Notes: Computational analysis of move structures in academic abstracts


Wu, J. C., Chang, Y. C., Liou, H. C., & Chang, J. S. (2006, July). Computational analysis of move structures in academic abstracts. In Proceedings of the COLING/ACL on Interactive presentation sessions (pp. 41-44). Association for Computational Linguistics.


  • Swales pattern for research articles: Introduction, Methods, Results, Discussion (IMRD) and Creating a Research Space (CARS) model.
  • Studying the rhetorical structure of tests is found to be useful to aid reading and writing (Mover tool notes here).


  • To automatically analyze move structures (Background, Purpose, Method, Result, and Conclusion) from research article abstracts.
  • To develop an online learning system CARE (Concordancer for Academic wRiting in English) using move structures to help novice writers.


  • Processes involved:


  • TANGO Concordancer used for extracting collocations with chunking and clause information – Sample  Verb-Noun collocation structures in corpus: VP+NP, VP+PP+NP, and VP+NP+PP (Ref: Jian, J. Y., Chang, Y. C., & Chang, J. S. (2004, July).
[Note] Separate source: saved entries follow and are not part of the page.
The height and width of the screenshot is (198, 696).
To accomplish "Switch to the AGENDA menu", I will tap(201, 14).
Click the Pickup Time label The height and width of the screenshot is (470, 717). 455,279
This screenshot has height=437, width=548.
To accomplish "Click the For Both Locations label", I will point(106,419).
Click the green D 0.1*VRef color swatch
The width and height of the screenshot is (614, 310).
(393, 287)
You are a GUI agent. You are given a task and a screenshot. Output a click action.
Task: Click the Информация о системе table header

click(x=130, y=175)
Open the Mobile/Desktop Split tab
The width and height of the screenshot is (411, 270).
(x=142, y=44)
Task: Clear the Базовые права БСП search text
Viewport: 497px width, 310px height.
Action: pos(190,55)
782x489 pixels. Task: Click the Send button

TANGO: Bilingual collocational concordancer. In Proceedings of the ACL 2004 on Interactive poster and demonstration sessions (p. 19). Association for Computational Linguistics.)
    • TANGO Tool accessible here.
  • Data: Corpus of 20,306 abstracts (95,960 sentences) from Citeseer. Manual tagging of moves in 106 abstracts containing 709 sentences. 72,708 collocation types extracted and manually tagged 317 collocations with moves.
  • Hidden Markov Model (HMM) trained using 115 abstracts containing 684 sentences.
  • Different parameters evaluated for the HMM model: “the frequency of collocation types, the number of sentences with collocation in each abstract, move sequence score and collocation score”


  • Precision of 80.54% achieved when 627 sentences were qualified with following parameters: weight of transitional probability function 0.7 , frequency threshold for a collocation to be applicable – 18 (crucial to exclude unreliable collocation).
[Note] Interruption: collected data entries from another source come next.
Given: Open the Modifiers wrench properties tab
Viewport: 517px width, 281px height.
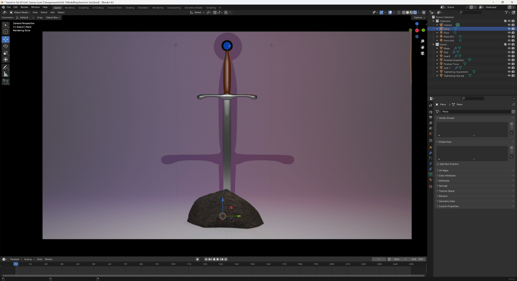Looking at the screenshot, I should pyautogui.click(x=431, y=152).
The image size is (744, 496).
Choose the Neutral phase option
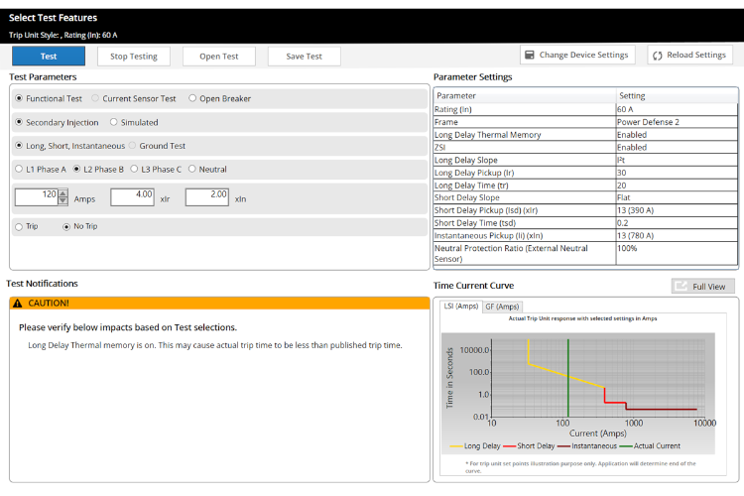[191, 170]
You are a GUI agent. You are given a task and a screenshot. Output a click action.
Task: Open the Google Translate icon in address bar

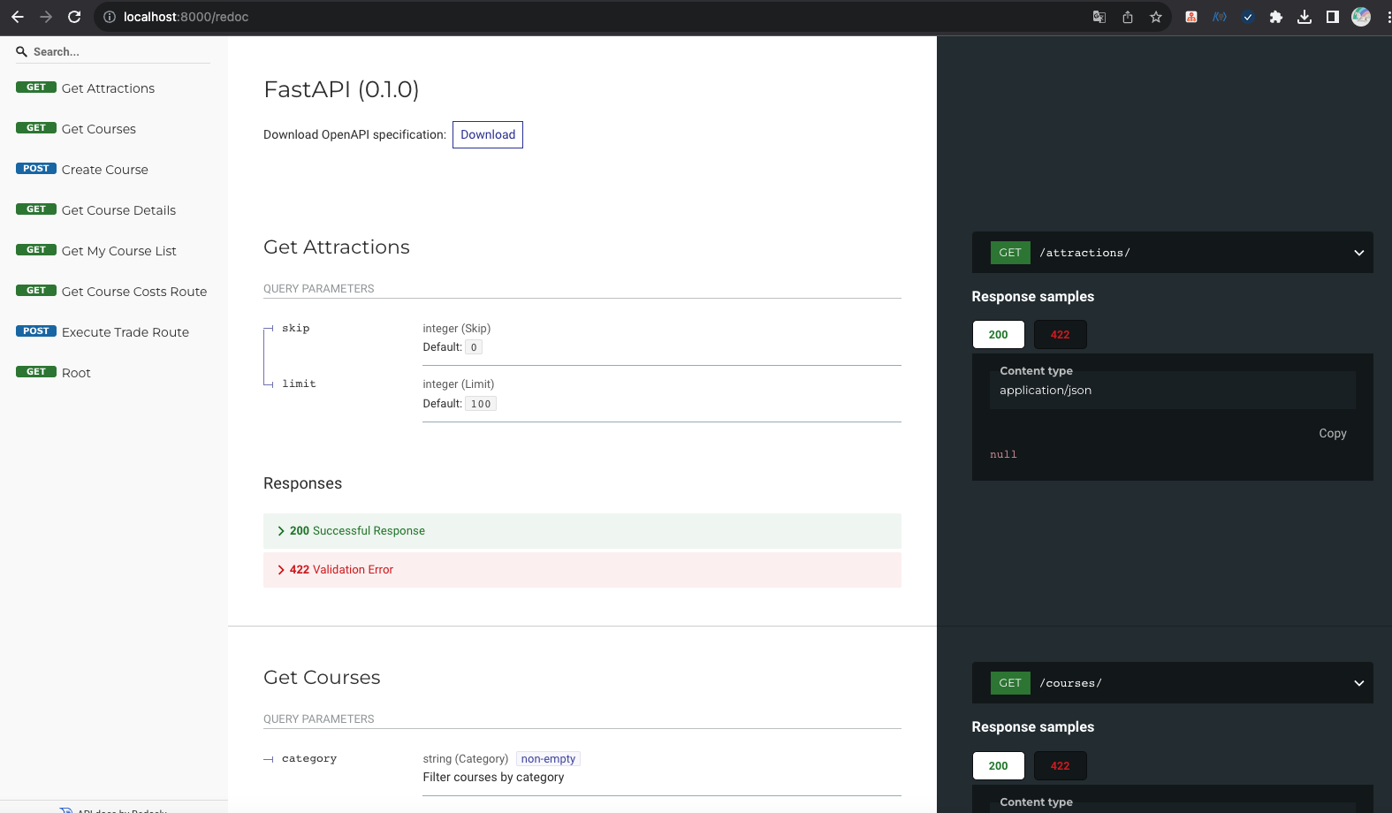coord(1099,17)
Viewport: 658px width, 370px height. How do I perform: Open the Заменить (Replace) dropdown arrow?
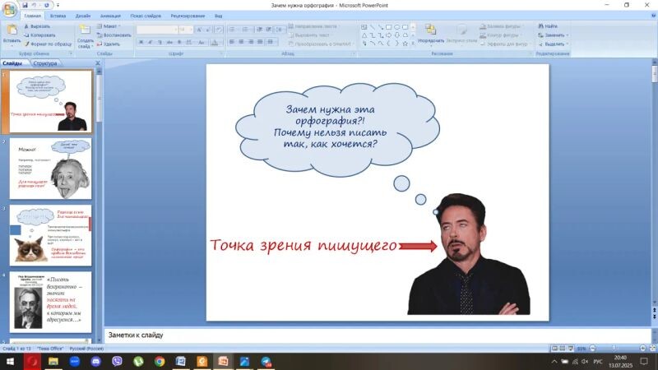[x=568, y=35]
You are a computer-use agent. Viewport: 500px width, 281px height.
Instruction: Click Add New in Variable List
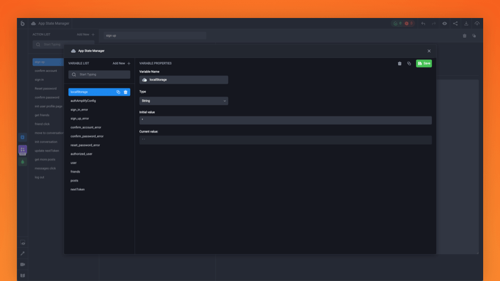click(x=121, y=64)
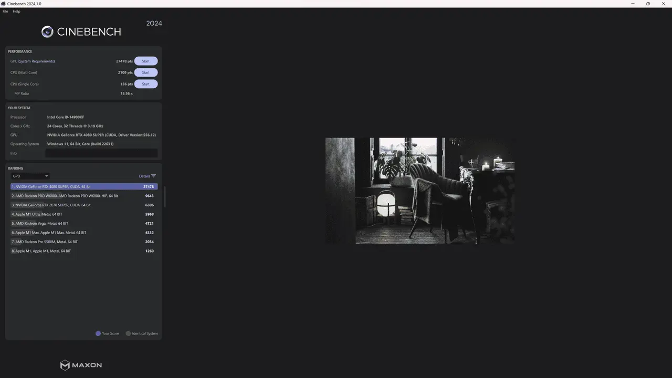672x378 pixels.
Task: Select the Apple M1 Ultra ranking row
Action: [x=84, y=214]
  • CARE system interface created for querying and looking up sentences for a specific move.
  • System is expected to help non native speakers write abstracts for research articles.

Notes: Visualizing sequential patterns for text mining


Wong, P. C., Cowley, W., Foote, H., Jurrus, E., & Thomas, J. (2000). Visualizing sequential patterns for text mining. In Information Visualization, 2000. InfoVis 2000. IEEE Symposium on (pp. 105-111). IEEE.


  • Mining Sequential patterns aims to identify recurring patterns from data over a period of time.
  • A pattern is a finite series of elements from the same domain A -> B -> C -> D
  • Each pattern has a minimum ‘support’ value which indicates the percentage of pattern occurrence. (E.g. 90% of people who did this process, did the second process, followed by the third process)
  • Sequential pattern vs association rule:
    • Sequential pattern – studies ordering/arrangement of elements E.g. A -> B -> C -> D
    • Association rule – studies togetherness E.g. A+B+C -> D


  • Presenting a visual data mining system that combines pattern discovery and visualizations.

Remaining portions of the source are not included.